Since weight gain is yet another delightful side effect of ADT, I have cut out red meat, bleached grains and alcohol and have been able to keep my weight steady for the past 6 months. I have lost about half of my body hair; my sexual equipment has atrophied and sex itself is but a pleasant memory.

One thing that's helped offset the feminizing effects of ADT is I now have a buzz cut haircut that reminds me of my Navy days. I also got a tattoo (the words "prostate cancer survivor" written in Tengwar script from "Lord of the Rings" around my right wrist). I guess aggressive cancer incited more risk-taking "I don't really care what other people think" behavior than I thought I had inside me.

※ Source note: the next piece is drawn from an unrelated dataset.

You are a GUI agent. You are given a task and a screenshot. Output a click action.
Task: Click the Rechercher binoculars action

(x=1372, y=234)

Resistance exercise is the well-documented antidote to muscle mass loss due to ADT, so I work out 45 minutes to an hour five days a week at the gym, focusing mainly on core muscle resistance using an exercise ball and various weight machines. I am not a free weight fan, but perhaps one of these days...

At this point it is down to living - and enjoying - one day at a time. The thing no one tells you about hot flashes is not that they aren't unbearable (they're annoying, but bearable), but that every time one occurs my body reminds me "yes, Craig, you have cancer." So be it. I'm still here - and plan to be for a long time yet.

 

UPDATED

March 2011

 

 

Well, I'm now 26 months from diagnosis and 21 months from completing IMRT/IGRT.

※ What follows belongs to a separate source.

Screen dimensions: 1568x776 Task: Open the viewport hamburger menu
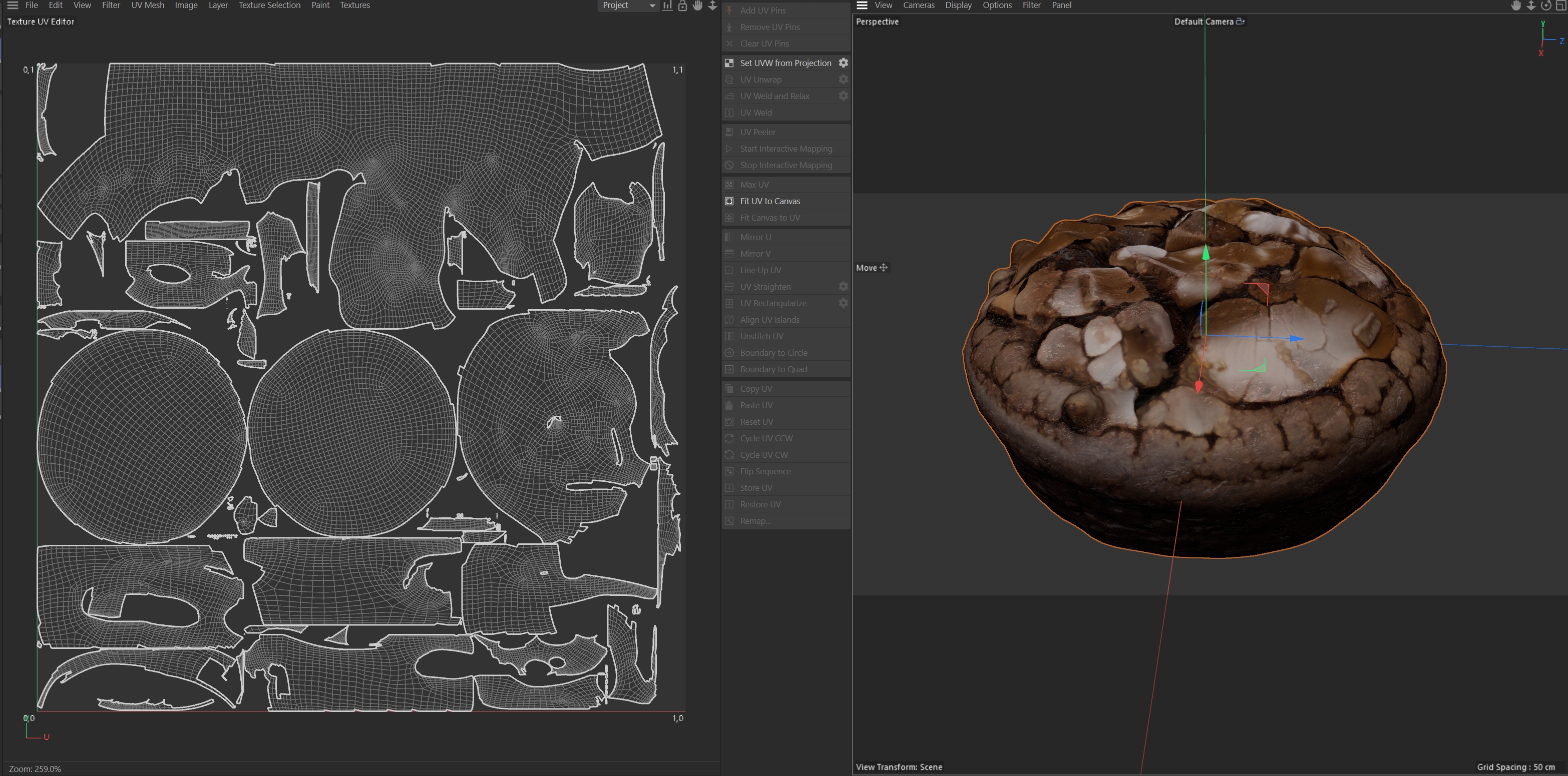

My PSA has been undetectable since November, 2009 as I remain in this "golden period" where the cancer still responds to androgen deprivation therapy. I'm currently on degarelix (trade name: Firmagon), which requires a monthly injection. Unlike Lupron it's an LHRH antagonist and operates differently. My doctor put me on it because I've never been able to achieve "castrate level" of testosterone; and degarelix is supposed to drive T down fast. However, mine seems to be permanently stuck at around 39ng/ml. Theoretically, I was supposed to go on an ADT "holiday" this spring, having been on it for two years now. However, my urologist, medical oncologist and radiation oncologist all urged me to stay on ADT for another year. Their reason is that becuase I had an atypical but aggressive (Gleason 8) form of cancer that did not express PSA (it was 1.5 when I was diagnosed) that caution is a wiser path. Since the side effects are relatively tolerable at this point, I've agreed.